Here ( https://sourceware.org/pipermail/gdb-testers/2020q3/169745.html ) we find in gdb.sum: ... FAIL: gdb.threads/create-fail.exp: iteration 10: run till end FAIL: gdb.threads/create-fail.exp: iteration 1: run till end FAIL: gdb.threads/create-fail.exp: iteration 2: run till end FAIL: gdb.threads/create-fail.exp: iteration 3: run till end FAIL: gdb.threads/create-fail.exp: iteration 4: run till end FAIL: gdb.threads/create-fail.exp: iteration 5: run till end FAIL: gdb.threads/create-fail.exp: iteration 6: run till end FAIL: gdb.threads/create-fail.exp: iteration 7: run till end FAIL: gdb.threads/create-fail.exp: iteration 8: run till end FAIL: gdb.threads/create-fail.exp: iteration 9: run till end ... In more detail, in gdb.log: ... (gdb) run Starting program: /home/gdb-buildbot-2/fedora-x86-64-4/fedora-x86-64/build/gdb/testsuite/outputs/gdb.threads/create-fail/create-fail [Thread debugging using libthread_db enabled] Using host libthread_db library "/lib64/libthread_db.so.1". Breakpoint 1, main () at /home/gdb-buildbot-2/fedora-x86-64-4/fedora-x86-64/build/gdb/testsuite/../../../binutils-gdb/gdb/testsuite/gdb.threads/create-fail.c:69 69 for (i = 0; i < CPU_SETSIZE; i++) (gdb) continue Continuing. [New Thread 0x7ffff7c83700 (LWP 626354)] [New Thread 0x7ffff7482700 (LWP 626355)] [Thread 0x7ffff7c83700 (LWP 626354) exited] [New Thread 0x7ffff6c81700 (LWP 626356)] [Thread 0x7ffff7482700 (LWP 626355) exited] [New Thread 0x7ffff6480700 (LWP 626357)] [Thread 0x7ffff6c81700 (LWP 626356) exited] [New Thread 0x7ffff5c7f700 (LWP 626358)] [Thread 0x7ffff6480700 (LWP 626357) exited] pthread_create: 22: Invalid argument Thread 6 "create-fail" received signal SIG32, Real-time event 32. [Switching to Thread 0x7ffff5c7f700 (LWP 626358)] 0x00007ffff7d87695 in clone () from /lib64/libc.so.6 (gdb) FAIL: gdb.threads/create-fail.exp: iteration 1: run till end ...
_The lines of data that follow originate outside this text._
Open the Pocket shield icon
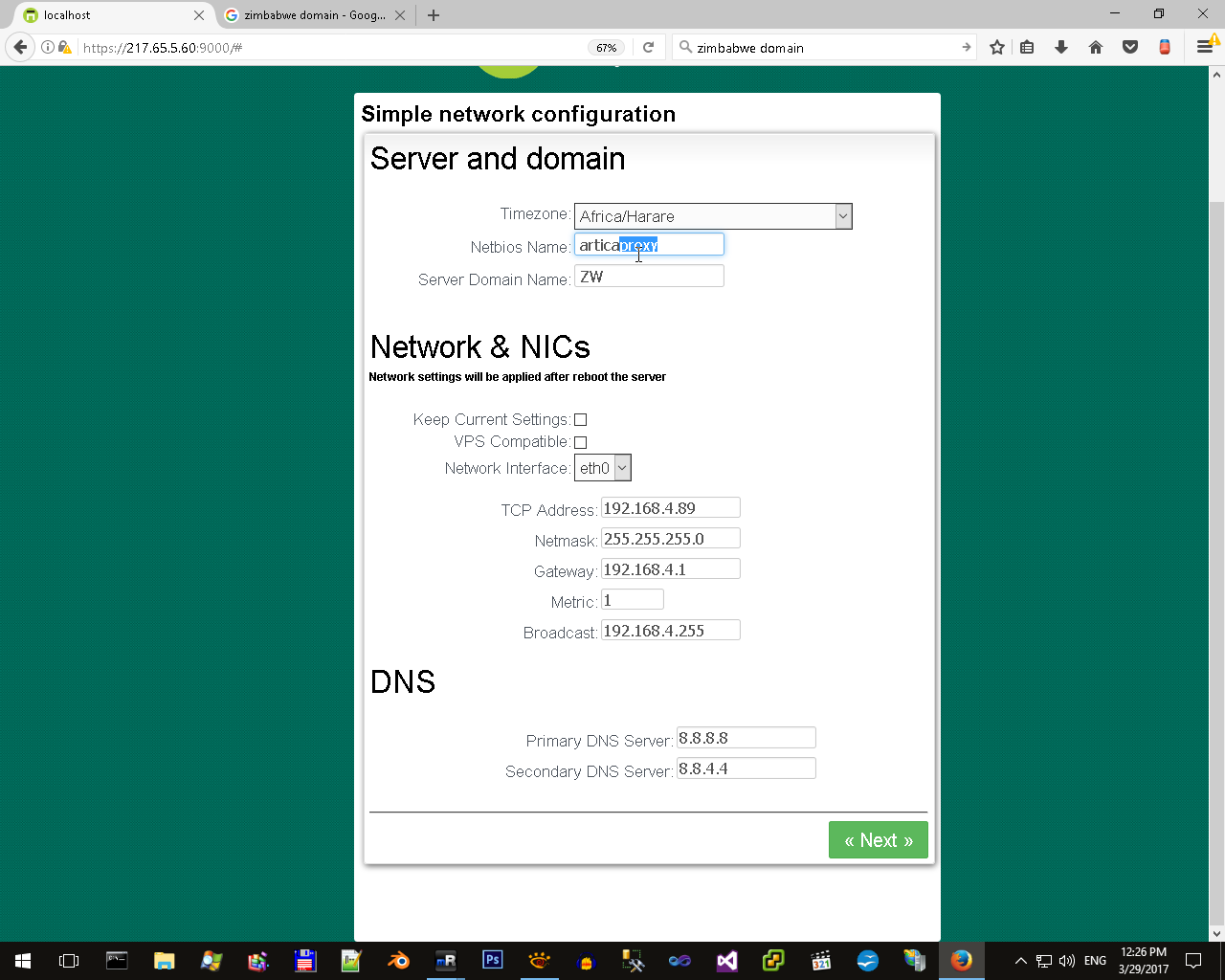This screenshot has height=980, width=1225. (1130, 47)
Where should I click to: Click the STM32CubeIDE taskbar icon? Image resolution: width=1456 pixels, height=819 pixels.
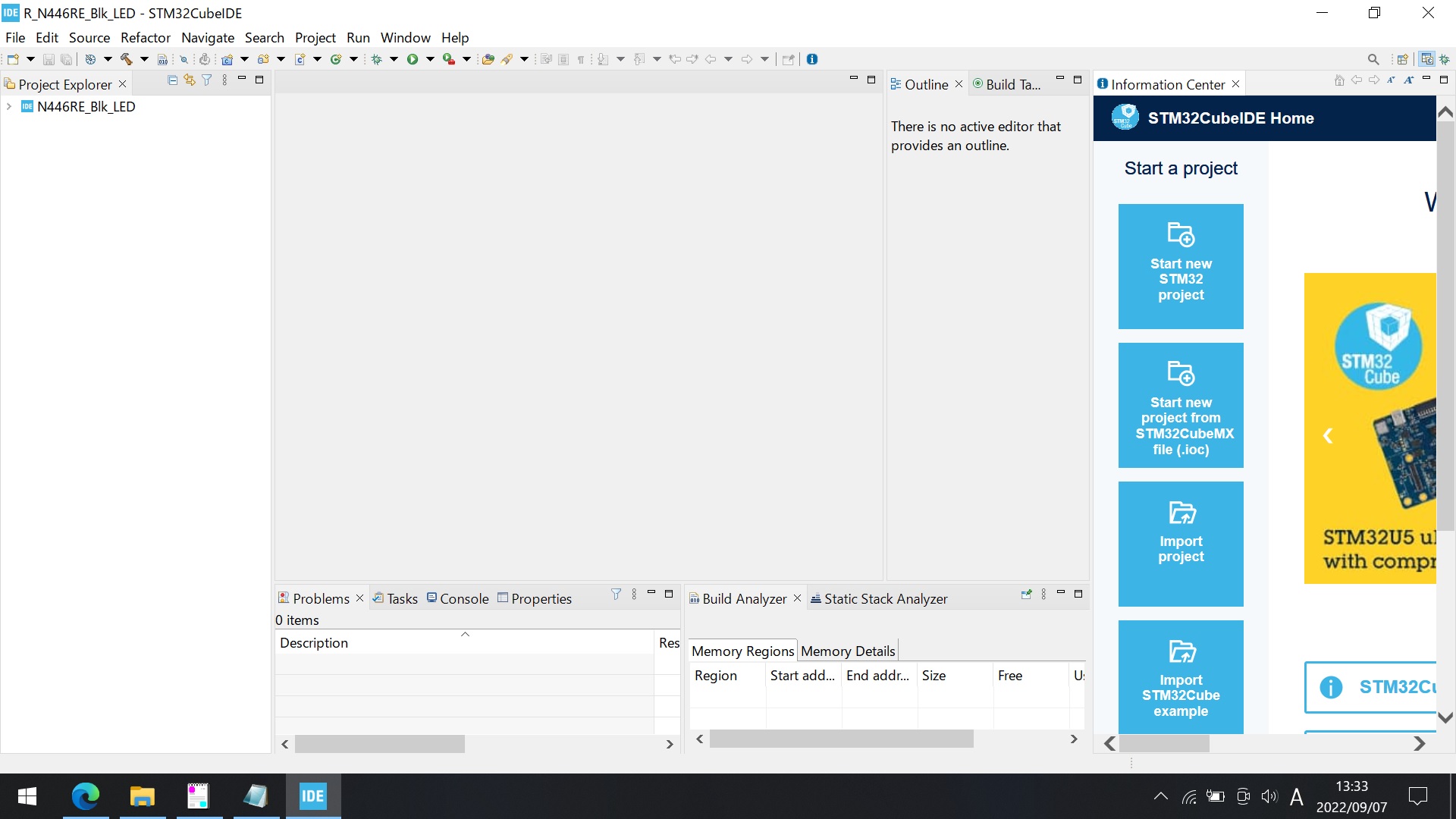pyautogui.click(x=313, y=796)
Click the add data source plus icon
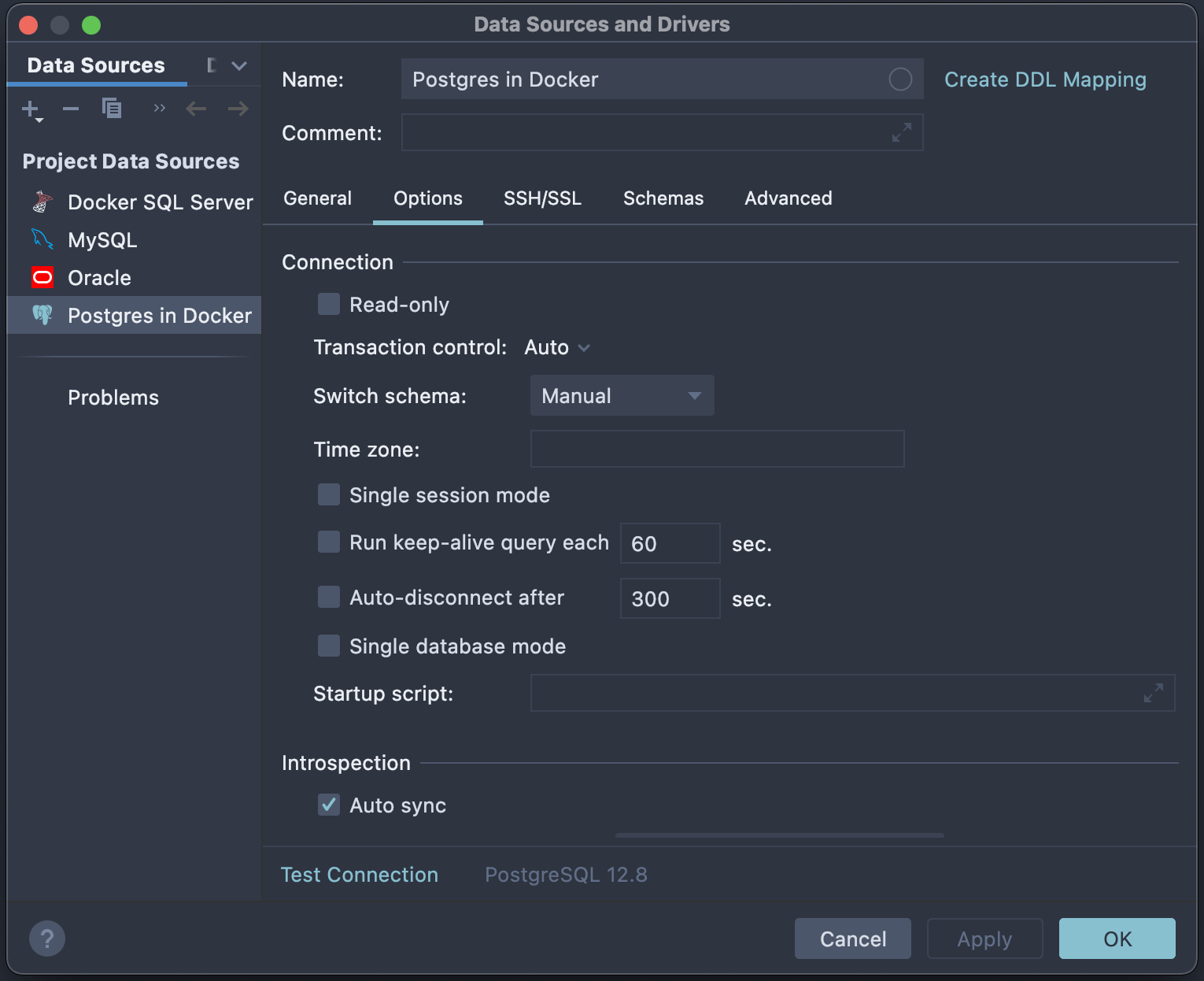 coord(31,109)
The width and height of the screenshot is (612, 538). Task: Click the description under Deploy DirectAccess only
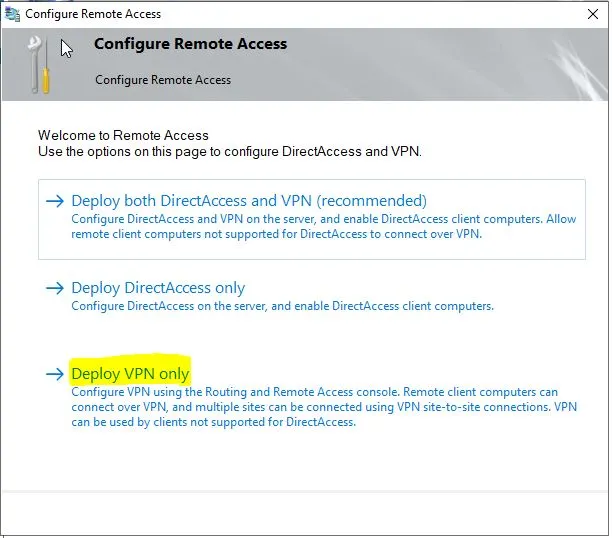(282, 306)
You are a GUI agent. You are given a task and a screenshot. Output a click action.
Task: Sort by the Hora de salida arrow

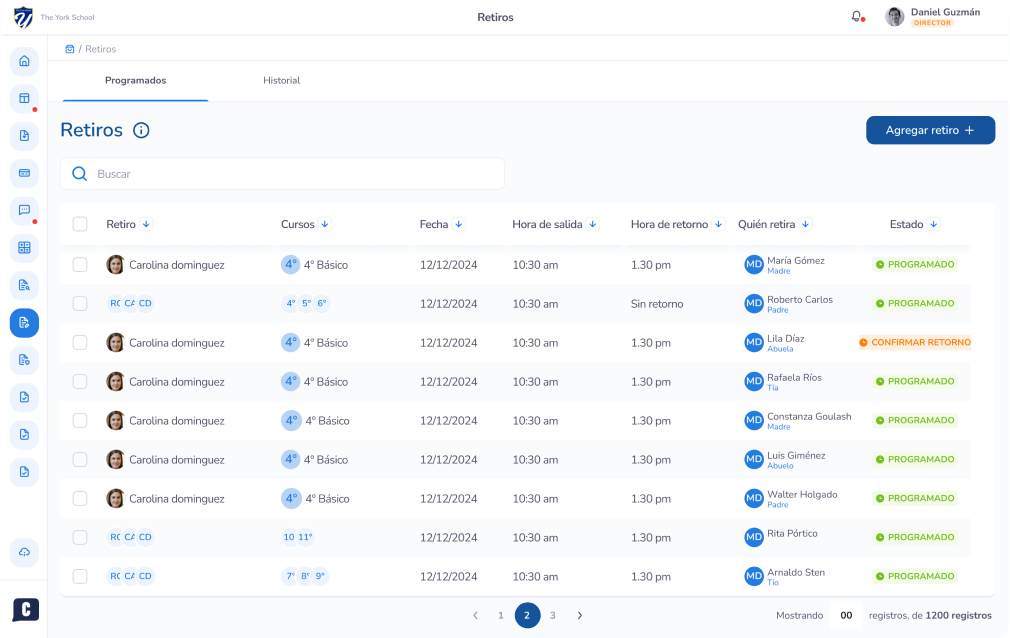click(x=593, y=224)
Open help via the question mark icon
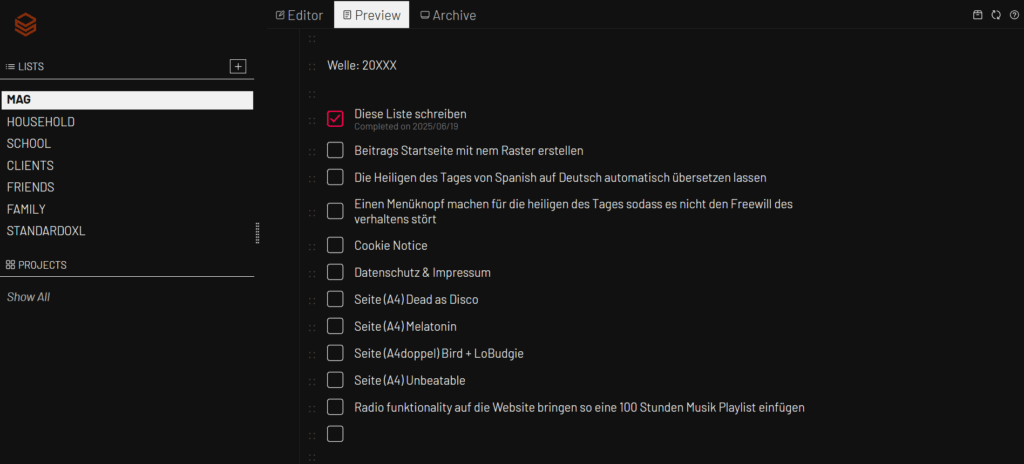 pos(1014,15)
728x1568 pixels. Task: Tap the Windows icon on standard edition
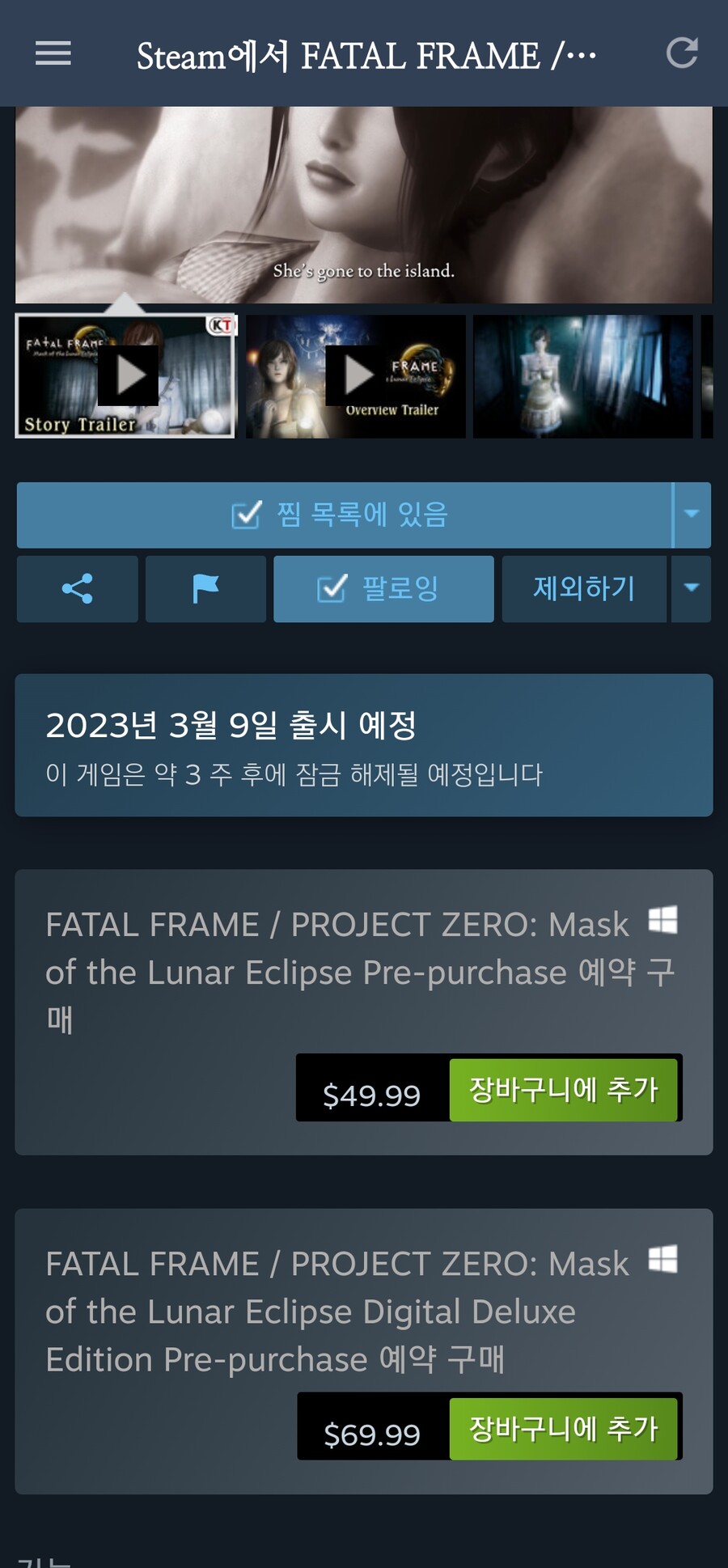662,920
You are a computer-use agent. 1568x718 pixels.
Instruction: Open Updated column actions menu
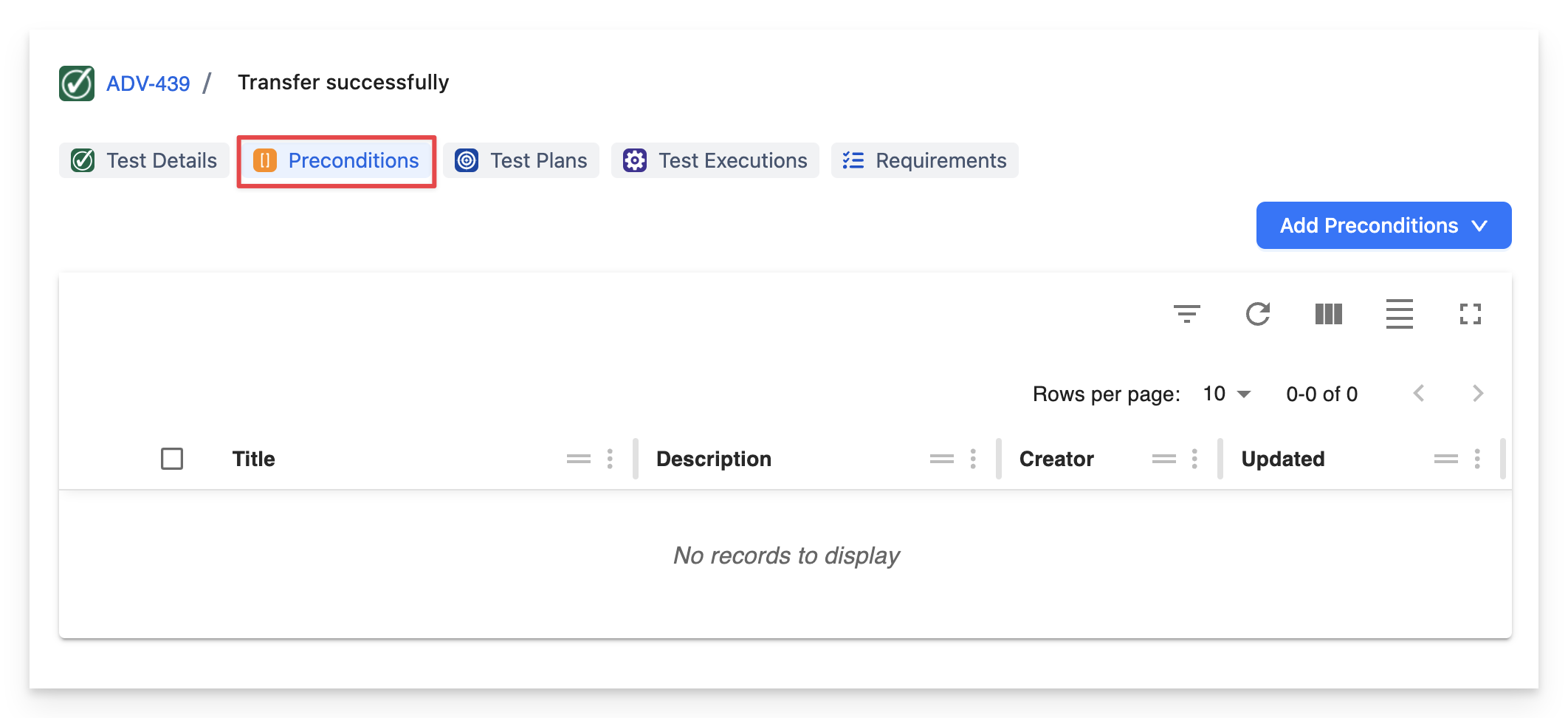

This could have something to do with glibc version. The fedora version used by the buildbot is fc31, which uses glibc 2.30. I don't see the FAIL on my laptop with openSUSE Leap 15.2, which uses glibc 2.26. On openSUSE Tumbleweed we do see the FAIL ( https://build.opensuse.org/public/build/devel:gcc/openSUSE_Factory/x86_64/gdb/_log ), with glibc 2.31.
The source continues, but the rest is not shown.